• **Source material**

*****

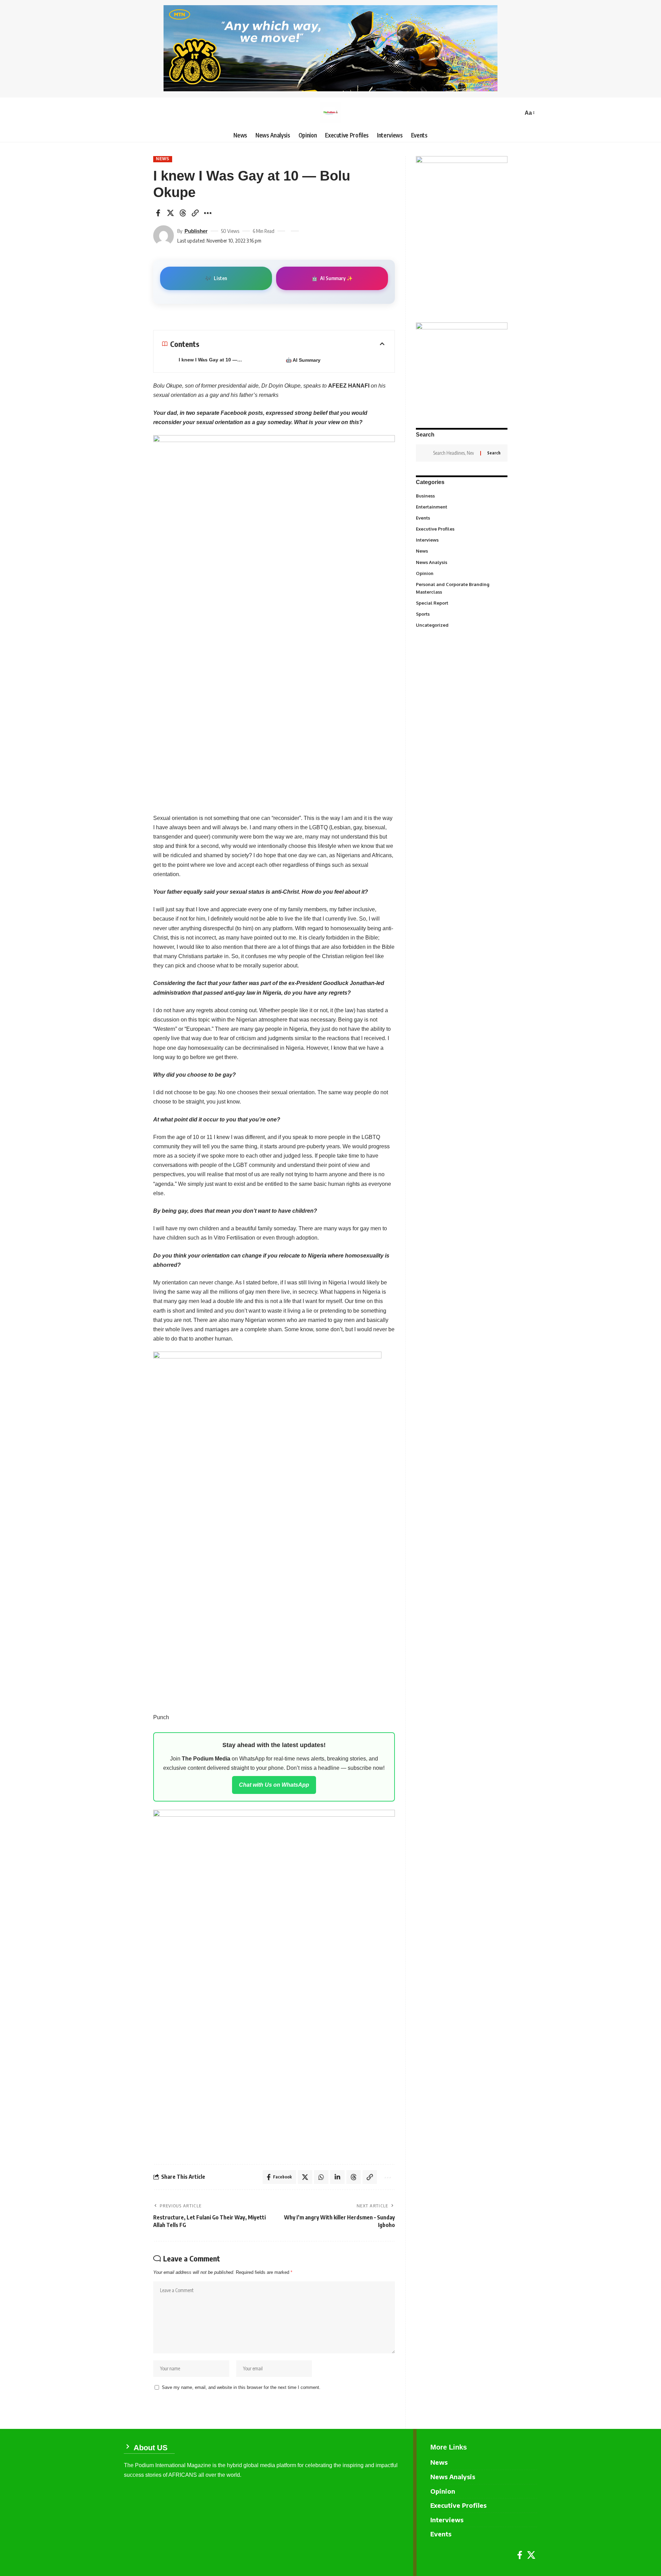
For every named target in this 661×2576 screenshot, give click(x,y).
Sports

*****

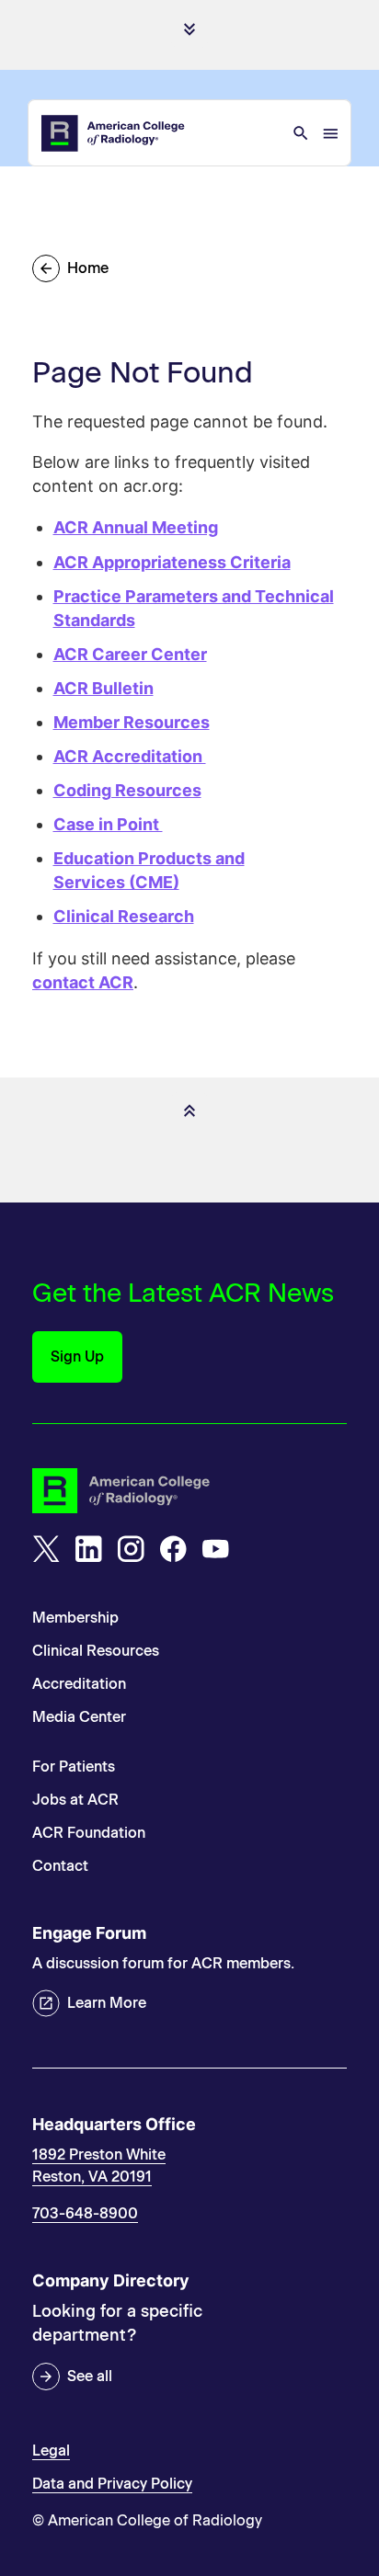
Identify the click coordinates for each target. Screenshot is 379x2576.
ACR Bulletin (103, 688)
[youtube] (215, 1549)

*****

• **The task**
Print the lines above from the one with "Identify the click" through the one with "[youtube] (215, 1549)", both included, exactly as written and nothing more.

• **Expected answer**
Identify the click coordinates for each target. Screenshot is 379x2576.
ACR Bulletin (103, 688)
[youtube] (215, 1549)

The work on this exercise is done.